▶ WORK REQUIRED:
Could you filter the records below and return each line that holds "help"?

▶ RECORDS SHOWN:

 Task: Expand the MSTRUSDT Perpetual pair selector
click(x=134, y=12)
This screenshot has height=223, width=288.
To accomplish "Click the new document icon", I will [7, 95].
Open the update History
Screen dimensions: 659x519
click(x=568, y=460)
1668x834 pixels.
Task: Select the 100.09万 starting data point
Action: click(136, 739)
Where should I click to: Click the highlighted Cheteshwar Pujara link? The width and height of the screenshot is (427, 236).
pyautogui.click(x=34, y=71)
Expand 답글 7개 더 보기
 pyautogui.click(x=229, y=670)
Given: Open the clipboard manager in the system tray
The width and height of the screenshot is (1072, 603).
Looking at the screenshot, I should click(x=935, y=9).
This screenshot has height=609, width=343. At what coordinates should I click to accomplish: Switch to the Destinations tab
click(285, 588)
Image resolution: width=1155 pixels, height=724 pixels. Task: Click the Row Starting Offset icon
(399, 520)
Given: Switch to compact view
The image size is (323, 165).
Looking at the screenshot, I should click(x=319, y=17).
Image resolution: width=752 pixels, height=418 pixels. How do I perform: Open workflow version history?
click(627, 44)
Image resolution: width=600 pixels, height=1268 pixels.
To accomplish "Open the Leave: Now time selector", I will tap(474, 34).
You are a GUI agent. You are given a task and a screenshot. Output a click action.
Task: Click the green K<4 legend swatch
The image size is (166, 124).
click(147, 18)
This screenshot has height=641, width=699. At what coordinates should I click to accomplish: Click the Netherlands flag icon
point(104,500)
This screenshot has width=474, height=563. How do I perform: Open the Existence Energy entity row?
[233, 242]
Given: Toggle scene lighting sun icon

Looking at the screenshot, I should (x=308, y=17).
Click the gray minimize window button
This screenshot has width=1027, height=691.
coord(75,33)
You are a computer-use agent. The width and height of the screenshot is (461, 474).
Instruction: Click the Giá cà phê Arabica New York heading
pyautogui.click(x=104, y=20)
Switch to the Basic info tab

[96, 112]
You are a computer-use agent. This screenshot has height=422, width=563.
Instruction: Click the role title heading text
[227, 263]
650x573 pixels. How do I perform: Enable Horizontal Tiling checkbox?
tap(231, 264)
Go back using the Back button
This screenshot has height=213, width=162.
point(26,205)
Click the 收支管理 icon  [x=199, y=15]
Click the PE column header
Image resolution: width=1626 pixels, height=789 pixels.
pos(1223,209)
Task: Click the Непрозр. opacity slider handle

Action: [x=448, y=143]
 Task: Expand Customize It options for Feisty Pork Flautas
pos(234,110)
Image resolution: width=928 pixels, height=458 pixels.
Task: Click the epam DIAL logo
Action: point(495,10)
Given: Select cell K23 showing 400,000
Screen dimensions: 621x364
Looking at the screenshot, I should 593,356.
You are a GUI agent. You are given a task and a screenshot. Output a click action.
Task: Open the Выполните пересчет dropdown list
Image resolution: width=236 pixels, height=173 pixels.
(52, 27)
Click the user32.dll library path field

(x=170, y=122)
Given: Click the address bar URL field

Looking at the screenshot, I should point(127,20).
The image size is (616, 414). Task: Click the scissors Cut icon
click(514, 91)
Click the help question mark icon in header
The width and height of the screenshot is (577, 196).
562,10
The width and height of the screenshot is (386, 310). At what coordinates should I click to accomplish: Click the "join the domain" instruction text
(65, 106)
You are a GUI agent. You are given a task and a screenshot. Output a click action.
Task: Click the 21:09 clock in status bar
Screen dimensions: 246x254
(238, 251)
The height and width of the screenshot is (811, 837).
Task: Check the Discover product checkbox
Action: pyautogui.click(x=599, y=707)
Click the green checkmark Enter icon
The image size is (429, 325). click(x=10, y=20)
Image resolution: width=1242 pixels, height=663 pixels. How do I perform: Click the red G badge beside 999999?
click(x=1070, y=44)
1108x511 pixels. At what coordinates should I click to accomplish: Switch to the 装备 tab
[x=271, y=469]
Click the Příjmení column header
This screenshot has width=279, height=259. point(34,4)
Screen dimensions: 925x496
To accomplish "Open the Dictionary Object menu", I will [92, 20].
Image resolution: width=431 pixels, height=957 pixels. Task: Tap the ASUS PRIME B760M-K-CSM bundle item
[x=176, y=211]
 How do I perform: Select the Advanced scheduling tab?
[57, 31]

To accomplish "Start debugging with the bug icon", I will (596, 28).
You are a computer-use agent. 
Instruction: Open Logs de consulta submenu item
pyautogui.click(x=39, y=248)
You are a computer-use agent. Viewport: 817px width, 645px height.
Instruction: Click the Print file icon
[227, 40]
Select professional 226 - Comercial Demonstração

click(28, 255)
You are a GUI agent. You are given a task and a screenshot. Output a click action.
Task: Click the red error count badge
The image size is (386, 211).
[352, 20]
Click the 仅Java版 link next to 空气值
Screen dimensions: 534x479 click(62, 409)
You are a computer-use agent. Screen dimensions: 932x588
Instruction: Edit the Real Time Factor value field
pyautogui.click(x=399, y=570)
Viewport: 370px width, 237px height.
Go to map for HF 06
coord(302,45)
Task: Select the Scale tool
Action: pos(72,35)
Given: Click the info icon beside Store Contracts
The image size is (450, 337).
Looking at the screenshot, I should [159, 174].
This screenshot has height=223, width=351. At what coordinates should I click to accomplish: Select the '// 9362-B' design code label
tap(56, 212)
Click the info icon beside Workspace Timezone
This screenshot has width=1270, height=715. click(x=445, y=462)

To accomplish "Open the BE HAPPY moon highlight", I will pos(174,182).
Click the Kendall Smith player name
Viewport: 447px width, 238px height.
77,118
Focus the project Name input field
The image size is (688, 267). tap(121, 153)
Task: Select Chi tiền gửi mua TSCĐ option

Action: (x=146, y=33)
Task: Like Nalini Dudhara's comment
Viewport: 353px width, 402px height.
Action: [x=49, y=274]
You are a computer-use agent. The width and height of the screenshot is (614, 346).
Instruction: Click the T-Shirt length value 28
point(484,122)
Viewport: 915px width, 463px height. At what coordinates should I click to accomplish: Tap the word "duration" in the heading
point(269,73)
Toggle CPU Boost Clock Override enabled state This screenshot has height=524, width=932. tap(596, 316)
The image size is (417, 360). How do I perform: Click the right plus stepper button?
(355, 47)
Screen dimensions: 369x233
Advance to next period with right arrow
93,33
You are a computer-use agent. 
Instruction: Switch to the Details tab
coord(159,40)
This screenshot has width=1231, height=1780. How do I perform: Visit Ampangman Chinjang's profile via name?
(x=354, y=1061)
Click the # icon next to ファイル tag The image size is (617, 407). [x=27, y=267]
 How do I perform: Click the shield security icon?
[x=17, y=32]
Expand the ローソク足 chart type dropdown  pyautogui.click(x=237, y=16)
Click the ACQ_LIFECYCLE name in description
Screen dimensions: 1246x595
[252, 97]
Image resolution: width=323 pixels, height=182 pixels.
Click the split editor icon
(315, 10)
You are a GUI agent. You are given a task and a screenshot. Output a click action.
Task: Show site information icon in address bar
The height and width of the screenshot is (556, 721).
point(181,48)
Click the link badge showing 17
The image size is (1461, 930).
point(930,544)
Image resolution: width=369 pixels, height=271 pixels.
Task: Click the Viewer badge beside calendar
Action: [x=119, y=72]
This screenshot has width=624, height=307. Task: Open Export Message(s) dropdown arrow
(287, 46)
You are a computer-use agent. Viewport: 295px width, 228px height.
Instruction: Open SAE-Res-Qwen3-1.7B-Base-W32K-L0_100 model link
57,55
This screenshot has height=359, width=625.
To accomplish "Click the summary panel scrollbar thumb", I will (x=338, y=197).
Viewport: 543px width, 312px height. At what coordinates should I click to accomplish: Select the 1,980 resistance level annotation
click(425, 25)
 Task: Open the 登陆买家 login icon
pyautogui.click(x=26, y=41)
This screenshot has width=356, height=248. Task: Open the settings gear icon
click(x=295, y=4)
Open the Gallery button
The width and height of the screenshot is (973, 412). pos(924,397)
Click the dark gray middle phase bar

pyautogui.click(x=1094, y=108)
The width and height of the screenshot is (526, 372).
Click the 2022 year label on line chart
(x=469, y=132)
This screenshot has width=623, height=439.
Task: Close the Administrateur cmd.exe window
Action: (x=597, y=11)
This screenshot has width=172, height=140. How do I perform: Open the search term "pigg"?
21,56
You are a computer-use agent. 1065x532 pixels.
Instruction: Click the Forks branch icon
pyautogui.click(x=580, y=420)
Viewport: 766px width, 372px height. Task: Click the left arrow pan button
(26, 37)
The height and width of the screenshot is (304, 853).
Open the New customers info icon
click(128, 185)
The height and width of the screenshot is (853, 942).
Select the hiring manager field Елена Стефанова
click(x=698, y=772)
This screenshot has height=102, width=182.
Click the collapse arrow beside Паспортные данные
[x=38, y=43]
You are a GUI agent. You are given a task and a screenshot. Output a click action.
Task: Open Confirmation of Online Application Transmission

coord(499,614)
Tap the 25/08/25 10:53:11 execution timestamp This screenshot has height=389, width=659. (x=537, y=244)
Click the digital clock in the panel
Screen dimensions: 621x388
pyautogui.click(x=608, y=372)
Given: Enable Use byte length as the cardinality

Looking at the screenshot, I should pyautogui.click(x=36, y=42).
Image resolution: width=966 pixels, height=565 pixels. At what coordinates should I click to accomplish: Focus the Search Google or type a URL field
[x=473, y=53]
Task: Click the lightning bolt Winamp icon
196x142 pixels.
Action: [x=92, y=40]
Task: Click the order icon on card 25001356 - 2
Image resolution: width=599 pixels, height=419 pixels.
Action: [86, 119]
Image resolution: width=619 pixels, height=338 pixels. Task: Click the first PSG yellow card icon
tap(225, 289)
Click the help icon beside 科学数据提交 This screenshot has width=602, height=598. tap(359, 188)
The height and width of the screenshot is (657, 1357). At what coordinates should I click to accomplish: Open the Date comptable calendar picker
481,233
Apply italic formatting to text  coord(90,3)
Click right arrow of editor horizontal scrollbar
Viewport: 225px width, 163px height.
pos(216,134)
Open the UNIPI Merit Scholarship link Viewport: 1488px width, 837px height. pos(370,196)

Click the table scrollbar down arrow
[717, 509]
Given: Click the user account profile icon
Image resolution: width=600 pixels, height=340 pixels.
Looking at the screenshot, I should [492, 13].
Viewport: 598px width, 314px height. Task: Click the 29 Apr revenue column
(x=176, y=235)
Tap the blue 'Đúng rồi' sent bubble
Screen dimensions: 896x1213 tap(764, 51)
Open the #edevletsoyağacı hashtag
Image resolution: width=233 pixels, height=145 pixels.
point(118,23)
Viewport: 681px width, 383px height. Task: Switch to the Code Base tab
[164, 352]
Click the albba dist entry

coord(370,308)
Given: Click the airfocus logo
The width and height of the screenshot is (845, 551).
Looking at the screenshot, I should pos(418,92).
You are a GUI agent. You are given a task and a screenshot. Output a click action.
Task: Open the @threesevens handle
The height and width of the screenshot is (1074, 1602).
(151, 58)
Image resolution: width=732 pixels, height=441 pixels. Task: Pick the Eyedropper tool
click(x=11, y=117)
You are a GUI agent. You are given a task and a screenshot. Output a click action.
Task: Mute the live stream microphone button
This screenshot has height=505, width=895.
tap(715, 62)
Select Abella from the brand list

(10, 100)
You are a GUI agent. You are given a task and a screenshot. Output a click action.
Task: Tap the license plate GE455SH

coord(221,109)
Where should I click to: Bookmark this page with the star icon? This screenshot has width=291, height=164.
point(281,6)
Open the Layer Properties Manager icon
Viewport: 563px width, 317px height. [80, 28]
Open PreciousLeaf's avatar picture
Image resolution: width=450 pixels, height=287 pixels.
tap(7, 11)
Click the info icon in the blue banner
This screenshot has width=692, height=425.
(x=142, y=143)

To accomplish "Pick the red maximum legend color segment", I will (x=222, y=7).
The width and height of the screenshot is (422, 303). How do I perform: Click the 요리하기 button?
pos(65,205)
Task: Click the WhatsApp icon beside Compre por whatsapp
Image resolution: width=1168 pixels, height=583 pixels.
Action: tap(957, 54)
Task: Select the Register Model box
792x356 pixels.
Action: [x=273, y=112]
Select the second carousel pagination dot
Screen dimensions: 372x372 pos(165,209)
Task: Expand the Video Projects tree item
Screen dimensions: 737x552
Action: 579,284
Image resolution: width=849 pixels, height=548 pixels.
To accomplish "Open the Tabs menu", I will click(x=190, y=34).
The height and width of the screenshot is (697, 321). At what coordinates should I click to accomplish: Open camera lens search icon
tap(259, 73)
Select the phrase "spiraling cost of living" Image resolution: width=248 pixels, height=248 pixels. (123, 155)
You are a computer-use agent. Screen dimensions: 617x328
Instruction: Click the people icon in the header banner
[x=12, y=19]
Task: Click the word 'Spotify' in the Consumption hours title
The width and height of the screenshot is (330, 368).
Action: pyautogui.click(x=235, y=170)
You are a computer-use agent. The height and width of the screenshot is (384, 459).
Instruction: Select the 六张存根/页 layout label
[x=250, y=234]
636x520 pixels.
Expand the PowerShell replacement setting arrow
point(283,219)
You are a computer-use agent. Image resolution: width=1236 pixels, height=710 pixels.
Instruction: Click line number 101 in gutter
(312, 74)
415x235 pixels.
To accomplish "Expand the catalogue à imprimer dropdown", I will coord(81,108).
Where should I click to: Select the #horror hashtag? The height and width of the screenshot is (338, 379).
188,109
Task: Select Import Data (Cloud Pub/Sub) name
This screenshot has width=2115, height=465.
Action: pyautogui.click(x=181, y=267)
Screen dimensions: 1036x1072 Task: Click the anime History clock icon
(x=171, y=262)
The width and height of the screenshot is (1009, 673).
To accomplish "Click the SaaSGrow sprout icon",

▶ SOLUTION:
Click the help question mark icon in header
Click the help icon beside 科学数据提交 This screenshot has width=602, height=598. tap(359, 188)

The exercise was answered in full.